Newspeak

23 Apr

In a move straight out of an Orwell novel, Tennessee state Senator Stacey Campfield’s “Don’t Say Gay” bill has advanced out of committee and will be sent to the Senate floor.

The bill would effectively criminalize teachers and school officials who talk about homosexuality before the ninth grade.

Conveying the message that being gay is neither appropriate nor suitable for public discussion, Campfield is attempting to further alienate and isolate a vulnerable population from seeking help and guidance from educators.

Supporters of the bill maintain age sensitivity is the primary goal, but Matthew Parsons, a socially conservative advocate and founder of the anti-gay “Something Better” campaign, may have spoken too soon. “If we’re talking about homosexuality, we are talking about specific acts that are going to be unhealthy for anybody to engage in outside of marriage.”

Let’s be clear. Campfield’s proposed bill has nothing to do with what is “age appropriate.” This is about fundamentally altering society. It would effectively prohibit speech and further push the civil rights struggle away from mainstream radar. Out of sight, out of mind.

(Saved entries)

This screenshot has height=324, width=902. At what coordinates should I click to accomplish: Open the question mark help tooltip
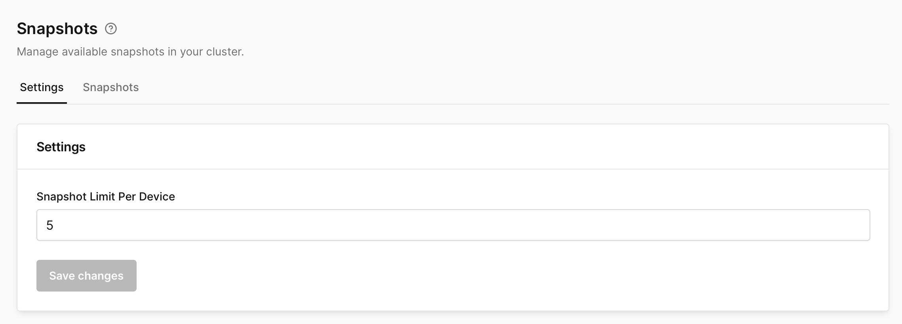[x=111, y=29]
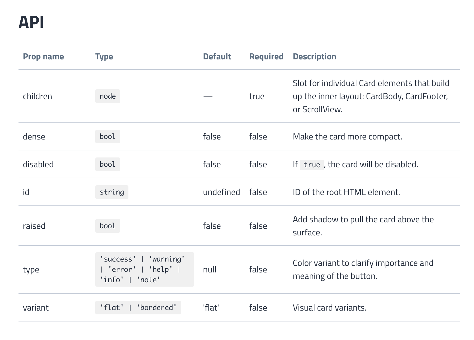
Task: Click the 'success' | 'warning' type union badge
Action: coord(144,269)
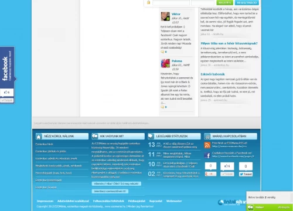Click the orange RSS feed icon
The image size is (293, 211).
pos(207,145)
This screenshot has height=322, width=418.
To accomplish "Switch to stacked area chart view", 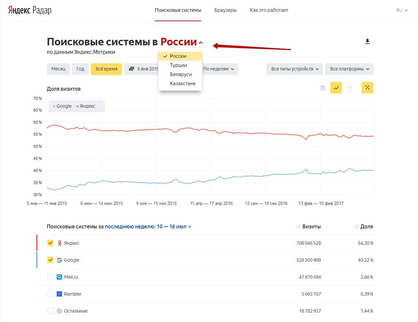I will tap(323, 88).
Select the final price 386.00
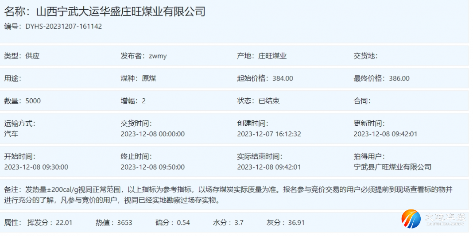The width and height of the screenshot is (473, 236). (x=399, y=78)
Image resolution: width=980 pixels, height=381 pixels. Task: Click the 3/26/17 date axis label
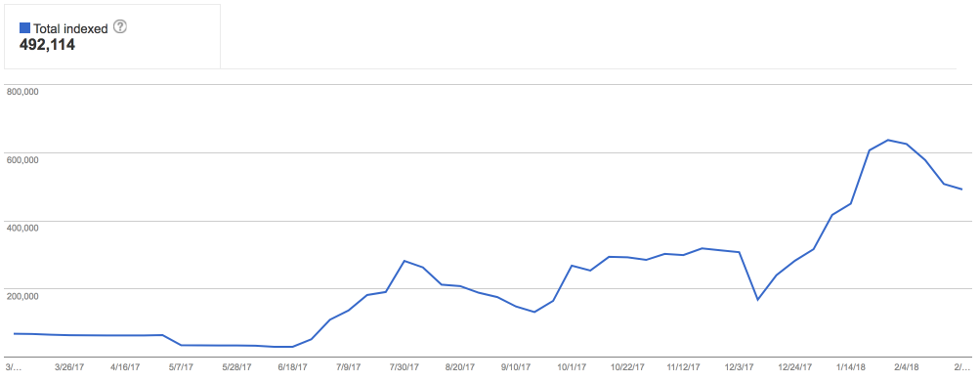pyautogui.click(x=69, y=367)
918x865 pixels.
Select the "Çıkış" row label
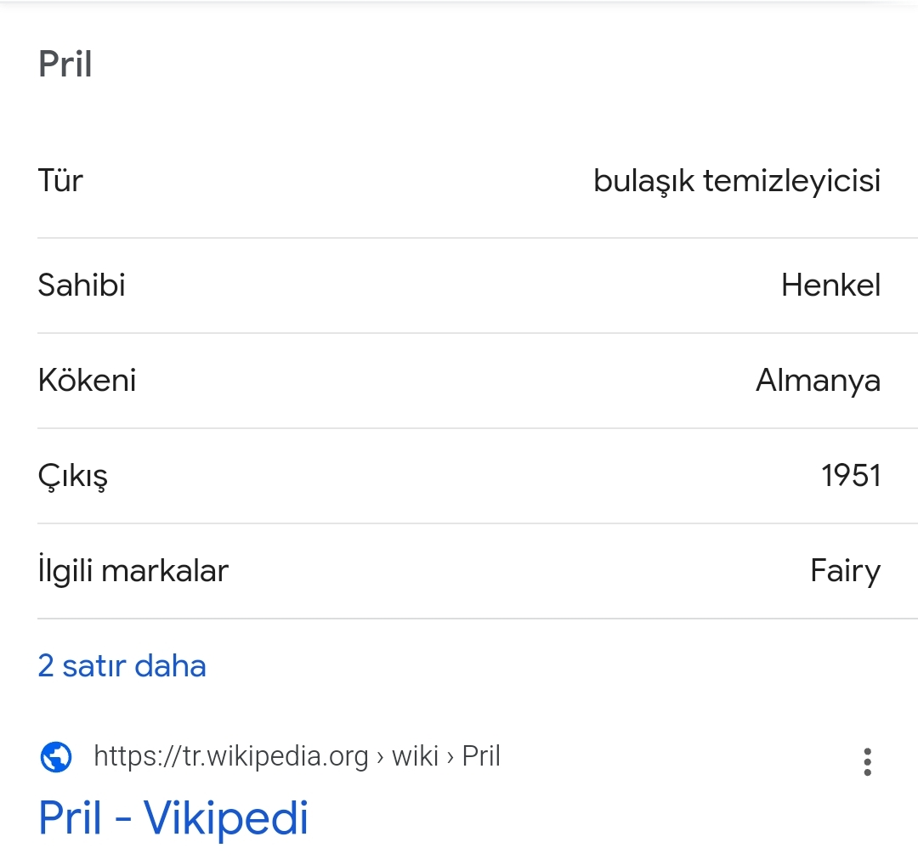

● TASK INSTRUCTIONS:
a - According to the Newspeak post, who founded the "Something Better" campaign?
b - Extend the Newspeak post on the Tennessee "Don't Say Gay" bill with a few more sentences, starting right after its final line.

● ANSWERS TO THE EXERCISE:
a - Matthew Parsons.

b -
“The ‘Don’t Say Gay’ bill raises all kinds of issues about anti-gay bias, free speech and government overreach,” said Tennessee Equality’s Ben Byers. “It means [teachers] can’t talk about gay issues or sexuality even with students who may be gay or have [a] gay family.”

Once again, we are witnessing a scared GOP attempting to limit debate and stifle meaningful conversation. The party of small government seems perfectly supportive of government’s large hand so long as it furthers their culturally radical agenda.

Senator Campfield’s cowardly attempts to institutionalize discrimination are painfully obvious for anyone with half a mind to see. If it’s a debate about substantive issues you wish to have, I welcome that debate. But leave the children out of it.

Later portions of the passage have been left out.